A journalist (Josh Foer) gets curious about memory championships and trains to participate in one. Through “deliberate practice”, he wins the US memory championships and represents US at the World memory championships. Overall, I found this book an interesting read:
Key takeaways from Moonwalking with Einstein
- Structure of memory championships: memorize poetry, decks of cards, random digits, names-and-faces, random words
- Memorization tricks:
- Memory palace: Humans have evolved to remember spatial information much better than other kinds of information. Thus, most memorization involves the use of “memory palaces”, wherein, the memorizer deliberately plants “memory-images” at known locations in the palaces in a particular sequence (like walking from the front door all the way to the backyard). Also, the “images” are likely to be more memorable if they are bizzare. Men typically remember images, while women are likely to remember the feelings associated with those images.

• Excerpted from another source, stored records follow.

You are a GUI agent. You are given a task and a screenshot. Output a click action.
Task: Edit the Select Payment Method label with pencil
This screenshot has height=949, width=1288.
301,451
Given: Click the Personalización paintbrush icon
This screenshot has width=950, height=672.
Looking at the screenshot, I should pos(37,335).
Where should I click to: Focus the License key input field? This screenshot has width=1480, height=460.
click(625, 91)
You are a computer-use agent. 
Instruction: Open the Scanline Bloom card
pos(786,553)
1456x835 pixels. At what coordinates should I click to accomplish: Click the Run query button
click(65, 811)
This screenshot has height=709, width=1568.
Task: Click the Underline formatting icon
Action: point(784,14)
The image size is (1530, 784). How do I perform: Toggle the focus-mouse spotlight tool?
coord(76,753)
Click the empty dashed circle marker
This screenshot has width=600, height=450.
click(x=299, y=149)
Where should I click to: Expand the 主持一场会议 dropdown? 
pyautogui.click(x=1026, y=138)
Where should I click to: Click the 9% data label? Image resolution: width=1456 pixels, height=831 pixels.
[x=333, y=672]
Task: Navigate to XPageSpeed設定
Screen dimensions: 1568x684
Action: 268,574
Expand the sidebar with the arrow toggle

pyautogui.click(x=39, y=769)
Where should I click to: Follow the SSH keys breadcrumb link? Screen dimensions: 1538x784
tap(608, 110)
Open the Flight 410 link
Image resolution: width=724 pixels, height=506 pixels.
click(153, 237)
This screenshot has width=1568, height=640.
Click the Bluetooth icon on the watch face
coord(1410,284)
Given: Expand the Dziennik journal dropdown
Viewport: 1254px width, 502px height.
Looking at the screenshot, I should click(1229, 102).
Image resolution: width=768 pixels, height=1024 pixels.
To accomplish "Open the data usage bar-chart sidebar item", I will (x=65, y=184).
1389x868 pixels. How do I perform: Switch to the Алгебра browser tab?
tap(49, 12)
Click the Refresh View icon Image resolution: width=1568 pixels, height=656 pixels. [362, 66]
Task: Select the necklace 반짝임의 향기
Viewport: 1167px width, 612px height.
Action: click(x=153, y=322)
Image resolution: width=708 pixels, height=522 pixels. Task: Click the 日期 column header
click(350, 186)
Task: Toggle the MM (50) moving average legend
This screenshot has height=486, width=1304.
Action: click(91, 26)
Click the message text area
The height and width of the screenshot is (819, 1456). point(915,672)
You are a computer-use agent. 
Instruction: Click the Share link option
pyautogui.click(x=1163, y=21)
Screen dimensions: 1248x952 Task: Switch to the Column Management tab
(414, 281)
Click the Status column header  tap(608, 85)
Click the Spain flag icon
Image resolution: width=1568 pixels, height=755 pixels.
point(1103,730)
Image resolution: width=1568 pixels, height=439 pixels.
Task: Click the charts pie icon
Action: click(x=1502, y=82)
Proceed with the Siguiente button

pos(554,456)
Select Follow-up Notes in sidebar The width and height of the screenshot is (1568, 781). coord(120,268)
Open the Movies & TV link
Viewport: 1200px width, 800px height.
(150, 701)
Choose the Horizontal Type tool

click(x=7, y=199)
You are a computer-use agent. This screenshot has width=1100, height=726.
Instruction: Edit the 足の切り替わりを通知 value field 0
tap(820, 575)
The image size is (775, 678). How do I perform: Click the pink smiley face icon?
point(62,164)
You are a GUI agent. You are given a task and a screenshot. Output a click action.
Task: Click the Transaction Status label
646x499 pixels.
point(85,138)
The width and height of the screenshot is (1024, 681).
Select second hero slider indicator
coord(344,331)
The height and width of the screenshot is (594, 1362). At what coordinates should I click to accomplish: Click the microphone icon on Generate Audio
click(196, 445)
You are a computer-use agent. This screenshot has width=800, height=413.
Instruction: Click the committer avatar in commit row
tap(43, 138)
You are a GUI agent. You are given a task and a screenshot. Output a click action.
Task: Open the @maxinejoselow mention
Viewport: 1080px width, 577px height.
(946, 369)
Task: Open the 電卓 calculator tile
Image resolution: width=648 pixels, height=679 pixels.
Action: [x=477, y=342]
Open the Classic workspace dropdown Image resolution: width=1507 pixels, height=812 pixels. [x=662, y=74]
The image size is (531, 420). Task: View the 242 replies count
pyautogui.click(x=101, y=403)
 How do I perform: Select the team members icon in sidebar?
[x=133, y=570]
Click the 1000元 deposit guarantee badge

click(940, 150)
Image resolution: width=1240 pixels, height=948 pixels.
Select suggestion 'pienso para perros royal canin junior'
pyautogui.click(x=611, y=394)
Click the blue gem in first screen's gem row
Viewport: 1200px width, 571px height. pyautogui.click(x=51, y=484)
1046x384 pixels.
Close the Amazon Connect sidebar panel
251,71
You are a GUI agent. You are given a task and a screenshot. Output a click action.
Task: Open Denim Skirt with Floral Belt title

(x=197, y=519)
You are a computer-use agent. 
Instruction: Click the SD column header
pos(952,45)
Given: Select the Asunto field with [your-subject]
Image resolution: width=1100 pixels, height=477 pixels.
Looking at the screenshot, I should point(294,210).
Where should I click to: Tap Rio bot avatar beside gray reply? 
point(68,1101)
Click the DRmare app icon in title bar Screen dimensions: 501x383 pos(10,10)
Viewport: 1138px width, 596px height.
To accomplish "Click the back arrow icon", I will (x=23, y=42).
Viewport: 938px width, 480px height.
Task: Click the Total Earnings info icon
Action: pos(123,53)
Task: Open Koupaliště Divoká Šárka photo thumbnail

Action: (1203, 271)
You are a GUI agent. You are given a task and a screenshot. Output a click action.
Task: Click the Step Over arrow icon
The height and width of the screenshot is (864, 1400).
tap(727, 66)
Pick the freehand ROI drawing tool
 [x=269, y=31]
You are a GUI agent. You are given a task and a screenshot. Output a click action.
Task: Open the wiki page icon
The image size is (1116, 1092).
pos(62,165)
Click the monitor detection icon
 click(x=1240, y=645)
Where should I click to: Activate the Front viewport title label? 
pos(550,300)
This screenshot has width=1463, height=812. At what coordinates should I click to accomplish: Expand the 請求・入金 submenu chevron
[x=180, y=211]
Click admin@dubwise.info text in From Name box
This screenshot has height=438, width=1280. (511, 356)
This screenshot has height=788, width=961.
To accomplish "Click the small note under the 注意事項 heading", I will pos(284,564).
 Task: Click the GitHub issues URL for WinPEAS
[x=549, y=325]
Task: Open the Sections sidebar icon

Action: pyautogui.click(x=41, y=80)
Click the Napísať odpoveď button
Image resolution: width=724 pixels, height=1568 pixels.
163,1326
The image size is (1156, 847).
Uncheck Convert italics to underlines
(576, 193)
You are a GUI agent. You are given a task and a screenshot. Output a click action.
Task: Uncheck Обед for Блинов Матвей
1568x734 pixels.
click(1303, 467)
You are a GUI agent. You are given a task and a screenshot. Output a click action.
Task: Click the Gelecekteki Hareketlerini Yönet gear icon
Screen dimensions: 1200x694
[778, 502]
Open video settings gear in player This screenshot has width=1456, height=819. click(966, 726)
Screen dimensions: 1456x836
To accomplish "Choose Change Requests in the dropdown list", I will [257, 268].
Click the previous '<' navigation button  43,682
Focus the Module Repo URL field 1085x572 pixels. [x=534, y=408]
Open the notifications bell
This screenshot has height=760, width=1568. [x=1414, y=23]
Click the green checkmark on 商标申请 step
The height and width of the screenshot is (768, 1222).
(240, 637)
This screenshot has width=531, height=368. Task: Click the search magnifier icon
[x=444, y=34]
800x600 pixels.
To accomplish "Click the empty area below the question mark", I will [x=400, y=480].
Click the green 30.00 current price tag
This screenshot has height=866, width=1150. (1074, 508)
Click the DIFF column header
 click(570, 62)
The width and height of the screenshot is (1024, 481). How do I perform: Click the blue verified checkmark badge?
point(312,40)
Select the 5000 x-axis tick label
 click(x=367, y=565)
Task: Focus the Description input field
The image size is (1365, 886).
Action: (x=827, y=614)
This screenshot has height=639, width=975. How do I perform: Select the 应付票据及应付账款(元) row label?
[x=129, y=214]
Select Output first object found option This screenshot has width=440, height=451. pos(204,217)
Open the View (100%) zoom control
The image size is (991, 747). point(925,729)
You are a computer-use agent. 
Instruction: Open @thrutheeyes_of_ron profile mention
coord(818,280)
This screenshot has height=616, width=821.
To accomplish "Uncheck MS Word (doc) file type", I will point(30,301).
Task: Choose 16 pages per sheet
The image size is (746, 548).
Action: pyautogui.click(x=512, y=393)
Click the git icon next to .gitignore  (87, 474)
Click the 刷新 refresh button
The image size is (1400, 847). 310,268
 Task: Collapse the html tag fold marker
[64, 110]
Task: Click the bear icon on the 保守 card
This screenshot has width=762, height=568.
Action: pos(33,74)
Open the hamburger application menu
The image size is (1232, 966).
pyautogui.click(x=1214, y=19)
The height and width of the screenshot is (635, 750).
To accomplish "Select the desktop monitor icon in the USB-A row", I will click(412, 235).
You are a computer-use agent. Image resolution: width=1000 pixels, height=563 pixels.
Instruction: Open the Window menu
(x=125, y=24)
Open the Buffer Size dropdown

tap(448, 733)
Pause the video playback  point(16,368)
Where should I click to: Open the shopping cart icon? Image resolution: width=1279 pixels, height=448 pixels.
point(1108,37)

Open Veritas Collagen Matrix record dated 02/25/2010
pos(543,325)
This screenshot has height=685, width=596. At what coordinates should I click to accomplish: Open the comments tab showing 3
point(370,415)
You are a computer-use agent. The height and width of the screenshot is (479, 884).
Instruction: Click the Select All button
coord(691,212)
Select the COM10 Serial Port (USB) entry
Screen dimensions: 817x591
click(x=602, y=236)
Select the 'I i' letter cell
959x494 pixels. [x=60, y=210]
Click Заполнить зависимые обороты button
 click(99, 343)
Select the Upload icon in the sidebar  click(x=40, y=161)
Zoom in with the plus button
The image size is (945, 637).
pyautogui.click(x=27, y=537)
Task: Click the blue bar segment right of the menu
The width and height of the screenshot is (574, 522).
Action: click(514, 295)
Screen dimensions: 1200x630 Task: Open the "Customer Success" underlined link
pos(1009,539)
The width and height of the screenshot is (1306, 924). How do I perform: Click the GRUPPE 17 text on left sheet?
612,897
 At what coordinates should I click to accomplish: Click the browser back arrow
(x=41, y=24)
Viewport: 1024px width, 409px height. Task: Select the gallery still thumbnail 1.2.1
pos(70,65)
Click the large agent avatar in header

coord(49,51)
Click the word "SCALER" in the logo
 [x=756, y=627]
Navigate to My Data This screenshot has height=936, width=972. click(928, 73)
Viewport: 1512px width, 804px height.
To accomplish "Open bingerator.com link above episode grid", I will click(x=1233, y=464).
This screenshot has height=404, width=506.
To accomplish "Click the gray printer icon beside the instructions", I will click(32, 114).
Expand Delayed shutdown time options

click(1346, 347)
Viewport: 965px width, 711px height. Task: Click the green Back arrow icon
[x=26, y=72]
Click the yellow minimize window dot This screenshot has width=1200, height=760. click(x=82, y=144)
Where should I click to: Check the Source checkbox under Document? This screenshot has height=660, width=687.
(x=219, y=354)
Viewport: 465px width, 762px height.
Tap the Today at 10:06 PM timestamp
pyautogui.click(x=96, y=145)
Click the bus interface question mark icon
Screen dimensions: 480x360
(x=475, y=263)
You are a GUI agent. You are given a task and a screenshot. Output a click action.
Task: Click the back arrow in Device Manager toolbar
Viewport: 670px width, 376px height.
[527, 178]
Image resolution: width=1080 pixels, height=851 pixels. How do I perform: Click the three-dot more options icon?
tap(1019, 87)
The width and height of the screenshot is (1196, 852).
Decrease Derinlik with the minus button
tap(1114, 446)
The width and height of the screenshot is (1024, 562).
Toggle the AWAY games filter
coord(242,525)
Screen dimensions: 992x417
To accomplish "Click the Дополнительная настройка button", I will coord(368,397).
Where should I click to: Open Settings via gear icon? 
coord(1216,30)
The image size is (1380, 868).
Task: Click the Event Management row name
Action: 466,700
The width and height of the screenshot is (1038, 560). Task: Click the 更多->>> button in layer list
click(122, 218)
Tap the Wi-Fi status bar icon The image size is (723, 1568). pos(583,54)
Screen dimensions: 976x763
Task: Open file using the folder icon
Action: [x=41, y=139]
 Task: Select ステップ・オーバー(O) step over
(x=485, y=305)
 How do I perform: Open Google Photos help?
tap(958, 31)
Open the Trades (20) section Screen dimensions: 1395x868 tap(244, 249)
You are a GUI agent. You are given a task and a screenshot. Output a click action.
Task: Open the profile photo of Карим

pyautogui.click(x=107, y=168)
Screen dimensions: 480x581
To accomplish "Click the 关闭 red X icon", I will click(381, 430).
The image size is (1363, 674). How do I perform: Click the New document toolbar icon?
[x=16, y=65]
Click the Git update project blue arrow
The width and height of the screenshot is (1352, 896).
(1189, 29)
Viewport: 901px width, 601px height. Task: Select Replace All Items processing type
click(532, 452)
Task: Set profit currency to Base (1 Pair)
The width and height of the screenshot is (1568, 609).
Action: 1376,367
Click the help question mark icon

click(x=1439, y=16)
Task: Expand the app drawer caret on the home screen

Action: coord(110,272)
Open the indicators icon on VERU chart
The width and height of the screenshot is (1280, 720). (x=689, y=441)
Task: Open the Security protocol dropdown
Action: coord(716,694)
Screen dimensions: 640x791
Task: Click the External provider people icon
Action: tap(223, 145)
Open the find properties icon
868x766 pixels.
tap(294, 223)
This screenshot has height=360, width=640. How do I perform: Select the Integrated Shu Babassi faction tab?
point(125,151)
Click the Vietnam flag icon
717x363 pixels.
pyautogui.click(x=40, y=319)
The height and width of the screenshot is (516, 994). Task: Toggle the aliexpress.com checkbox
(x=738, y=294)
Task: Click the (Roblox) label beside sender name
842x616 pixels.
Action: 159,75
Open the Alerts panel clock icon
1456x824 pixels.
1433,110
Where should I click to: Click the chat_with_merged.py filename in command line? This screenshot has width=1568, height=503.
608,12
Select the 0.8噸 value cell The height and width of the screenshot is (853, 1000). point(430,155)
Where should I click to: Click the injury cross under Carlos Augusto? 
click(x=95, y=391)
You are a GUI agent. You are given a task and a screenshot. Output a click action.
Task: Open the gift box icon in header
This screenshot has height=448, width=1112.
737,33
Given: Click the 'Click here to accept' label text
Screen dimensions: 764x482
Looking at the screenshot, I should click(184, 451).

- Chunking: The act of grouping together pieces of information so that they are remembered as a unit. For example, the portioning of phone numbers into xxx-xxx-xxxx.
- Major system: Create a mapping of consonants to digits and remember sequences of numbers by forming sentences. Vowels can be introduced as need to make meaningful words.
- Person-Action-Object (PAO): As a better alternative to the major system, associate person, action and object to each number/playing-card, and then every sequence of 3 cards is converted into an image of a PAO, which can then be placed into a memory palace.
- The business of memory tricks: A lot of people made millions of dollars out of people’s fascination with increasing their memorization capabilities. Among them: Tony Buzan and Daniel Tammet
- Everyone has the hidden talent to improve their memorization capability. According to the author, except Kim Peek (the person that inspired “The rainman”), other cases of “memory savants” are unlikely to be true.
- The author confirms that the memory champions are ordinary people, ordinary people who practiced deliberately. In fact, these champions have not been able to utilize their memory prowess in their day-to-day life, although the very act of memorization has made them more aware of their senses, because listening/seeing is the most crucial part of memorization. They are as likely to forget their car keys as anyone else. Also, these people are no better than others at creative and insightful activities. They are just good at a sport.
- Finally, what I found most interesting is that the author, at the end of his one year experiment with memory training, decides that that’s the end of the road for him. As far as memory championships go. I think this is interesting, because inspite of being among the elite group of memory champions, the author decides to go back to what he likes to do: journalism. Something that he can actually make a difference with.